*** Begin section ***

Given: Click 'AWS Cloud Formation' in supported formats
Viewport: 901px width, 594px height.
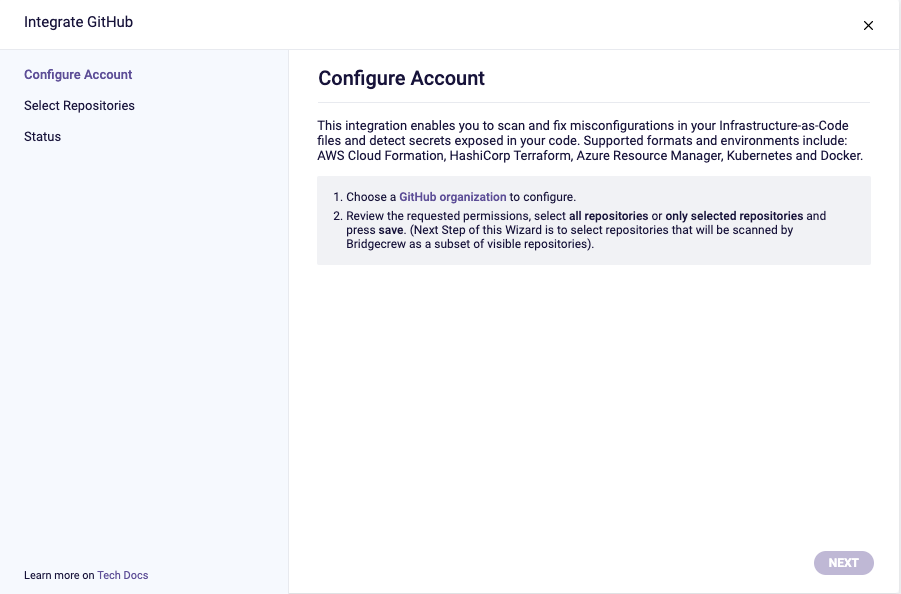Looking at the screenshot, I should pos(380,156).

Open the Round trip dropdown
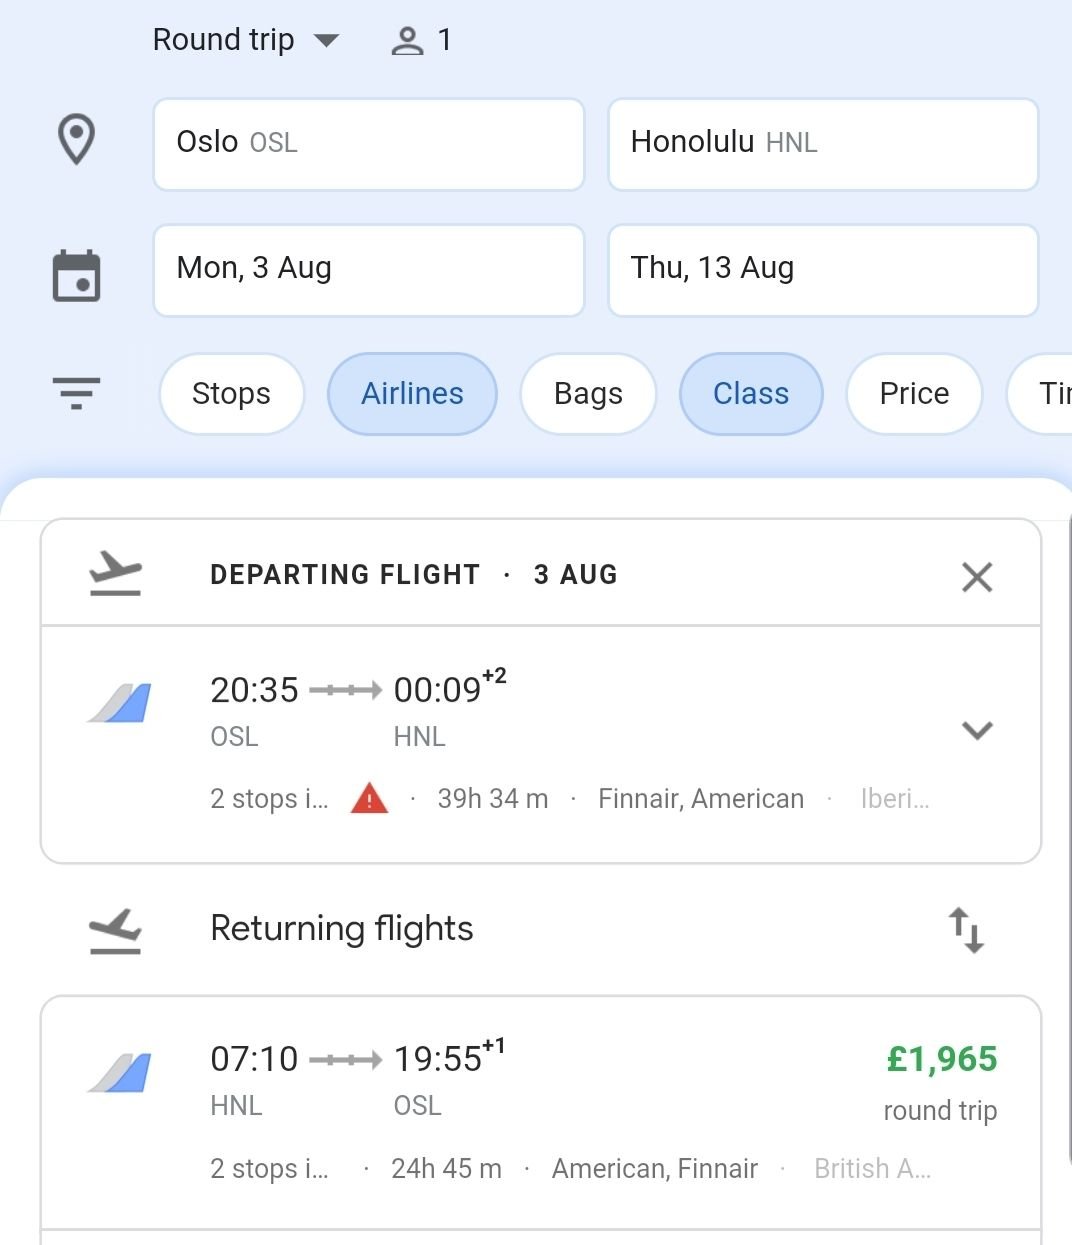coord(246,40)
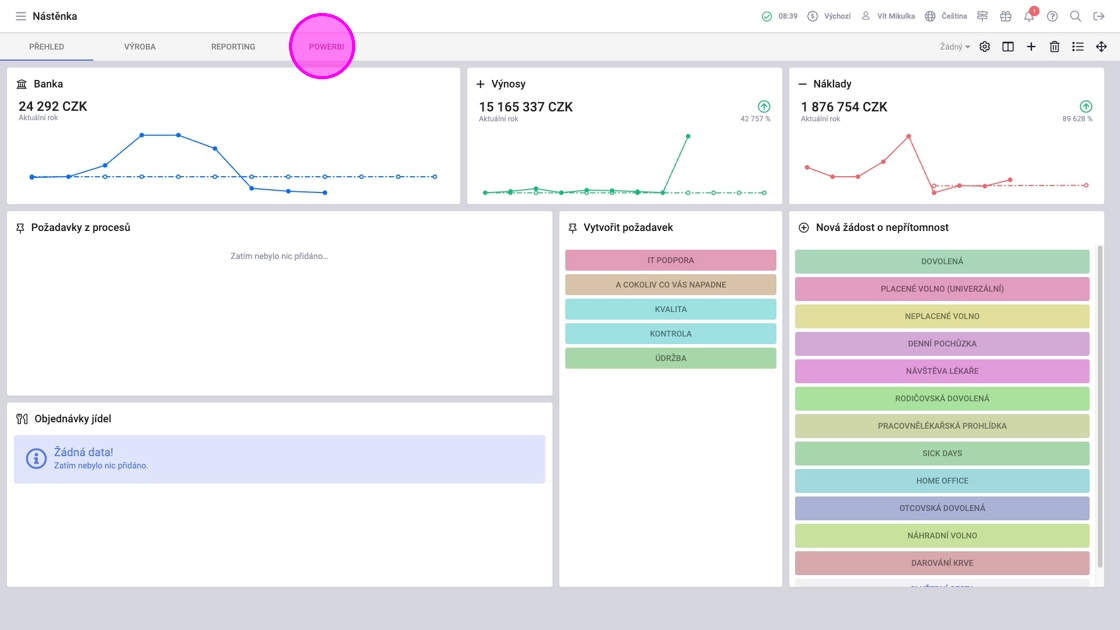The height and width of the screenshot is (630, 1120).
Task: Select the HOME OFFICE absence button
Action: click(941, 481)
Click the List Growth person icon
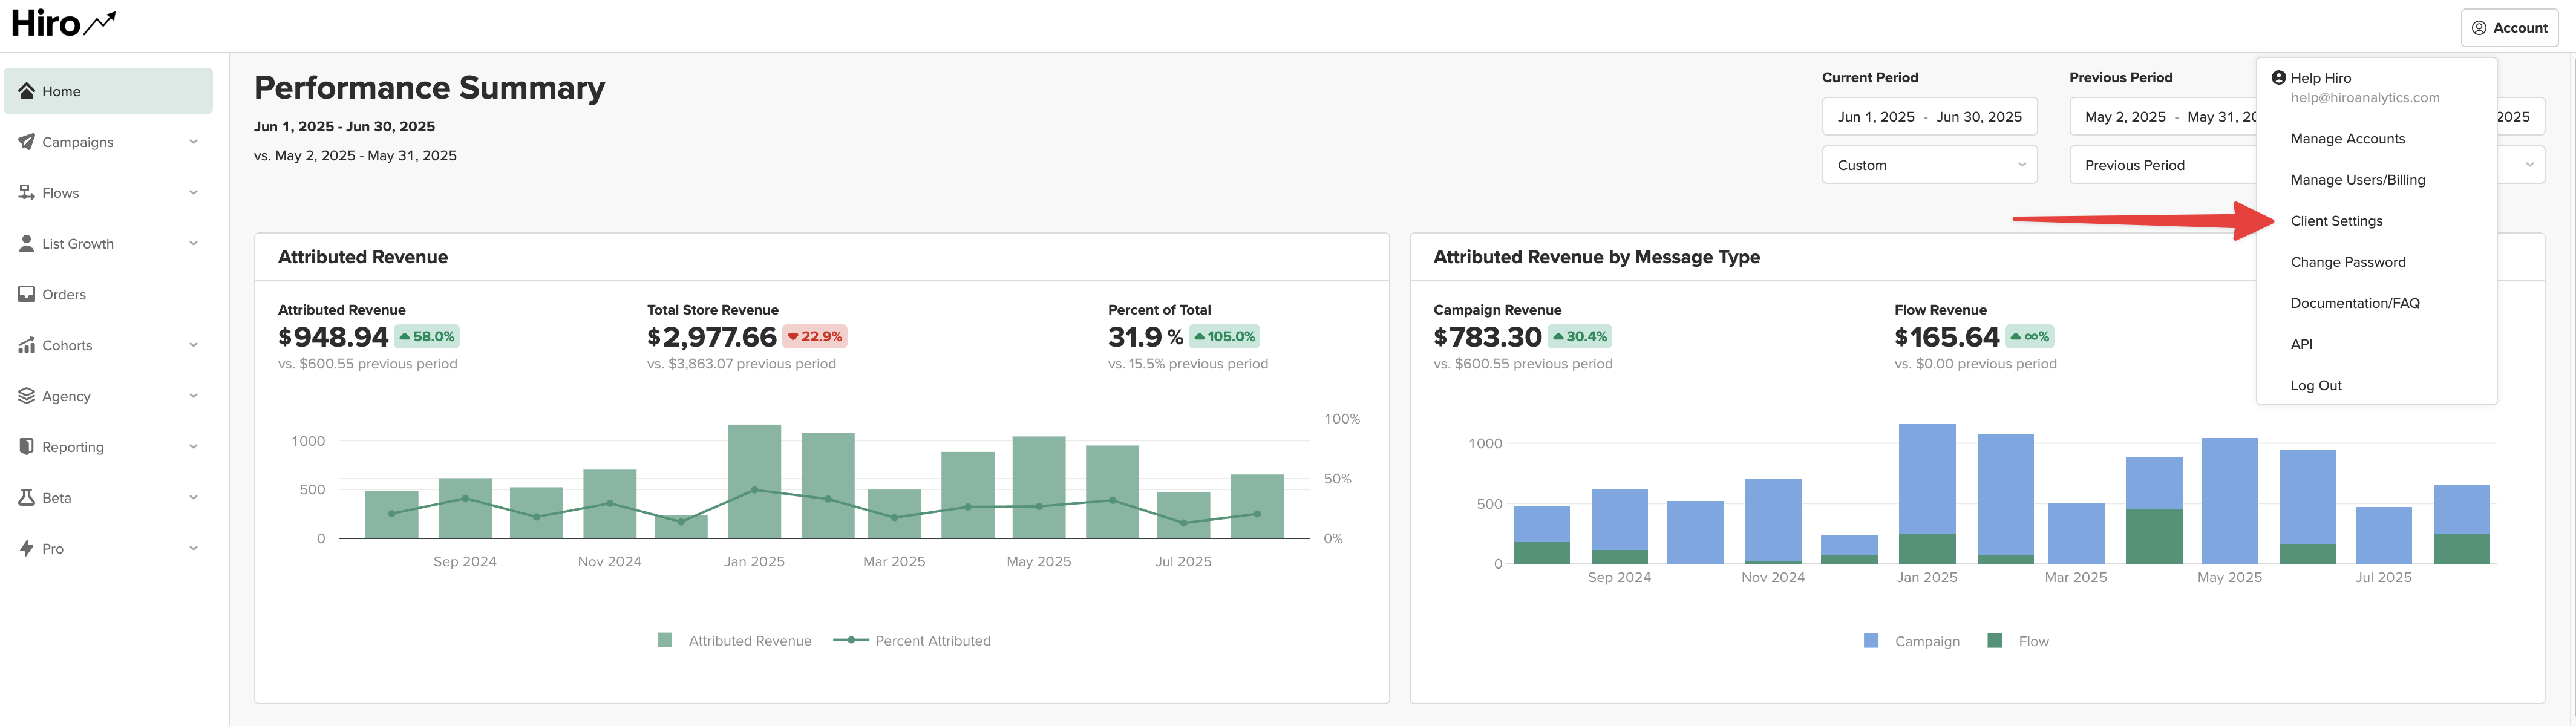The height and width of the screenshot is (726, 2576). [27, 243]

*** End section ***

Please restate exactly the lines from the one containing "Open the Round trip dropdown" down to the end of the material, both ends kept, and do not include the pictures.

Open the Round trip dropdown
coord(246,40)
The height and width of the screenshot is (630, 1120).
Task: Select the HOME OFFICE absence button
Action: click(941, 481)
Click the List Growth person icon
The height and width of the screenshot is (726, 2576). [27, 243]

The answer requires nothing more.